**REQUIRED TASK**
Reproduce the records from the start through the line containing "will click(486, 272).", including both ends, with every character unchanged.
################
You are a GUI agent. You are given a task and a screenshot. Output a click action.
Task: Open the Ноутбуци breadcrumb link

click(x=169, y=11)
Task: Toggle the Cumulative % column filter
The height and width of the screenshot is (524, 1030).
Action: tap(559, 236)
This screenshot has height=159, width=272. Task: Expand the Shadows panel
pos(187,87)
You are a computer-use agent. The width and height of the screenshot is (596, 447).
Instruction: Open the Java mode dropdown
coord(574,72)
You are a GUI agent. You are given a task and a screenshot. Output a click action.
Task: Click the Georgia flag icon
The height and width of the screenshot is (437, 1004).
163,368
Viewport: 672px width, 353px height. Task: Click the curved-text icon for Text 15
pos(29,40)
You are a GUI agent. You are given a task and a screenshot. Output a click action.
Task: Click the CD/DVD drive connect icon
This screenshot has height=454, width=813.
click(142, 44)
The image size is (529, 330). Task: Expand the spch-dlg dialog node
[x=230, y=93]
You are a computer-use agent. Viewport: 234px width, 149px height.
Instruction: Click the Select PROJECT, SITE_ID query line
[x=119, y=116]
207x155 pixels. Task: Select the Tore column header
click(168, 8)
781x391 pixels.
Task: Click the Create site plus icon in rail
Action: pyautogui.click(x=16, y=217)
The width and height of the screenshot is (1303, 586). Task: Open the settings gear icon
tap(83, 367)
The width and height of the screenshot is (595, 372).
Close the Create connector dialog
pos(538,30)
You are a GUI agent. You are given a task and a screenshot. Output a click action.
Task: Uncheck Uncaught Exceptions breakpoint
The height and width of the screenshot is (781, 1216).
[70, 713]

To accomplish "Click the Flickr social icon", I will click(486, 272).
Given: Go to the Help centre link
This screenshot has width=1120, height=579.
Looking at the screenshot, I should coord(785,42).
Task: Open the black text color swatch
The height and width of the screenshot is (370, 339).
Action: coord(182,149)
################
**TASK ANSWER**
You are a GUI agent. You are given a task and a screenshot. Output a click action.
Task: Open the Ноутбуци breadcrumb link

click(x=169, y=11)
Task: Toggle the Cumulative % column filter
The height and width of the screenshot is (524, 1030).
Action: tap(559, 236)
This screenshot has height=159, width=272. Task: Expand the Shadows panel
pos(187,87)
You are a computer-use agent. The width and height of the screenshot is (596, 447).
Instruction: Open the Java mode dropdown
coord(574,72)
You are a GUI agent. You are given a task and a screenshot. Output a click action.
Task: Click the Georgia flag icon
The height and width of the screenshot is (437, 1004).
163,368
Viewport: 672px width, 353px height. Task: Click the curved-text icon for Text 15
pos(29,40)
You are a GUI agent. You are given a task and a screenshot. Output a click action.
Task: Click the CD/DVD drive connect icon
This screenshot has height=454, width=813.
click(142, 44)
The image size is (529, 330). Task: Expand the spch-dlg dialog node
[x=230, y=93]
You are a computer-use agent. Viewport: 234px width, 149px height.
Instruction: Click the Select PROJECT, SITE_ID query line
[x=119, y=116]
207x155 pixels. Task: Select the Tore column header
click(168, 8)
781x391 pixels.
Task: Click the Create site plus icon in rail
Action: pyautogui.click(x=16, y=217)
The width and height of the screenshot is (1303, 586). Task: Open the settings gear icon
tap(83, 367)
The width and height of the screenshot is (595, 372).
Close the Create connector dialog
pos(538,30)
You are a GUI agent. You are given a task and a screenshot. Output a click action.
Task: Uncheck Uncaught Exceptions breakpoint
The height and width of the screenshot is (781, 1216).
[70, 713]

To accomplish "Click the Flickr social icon", I will click(486, 272).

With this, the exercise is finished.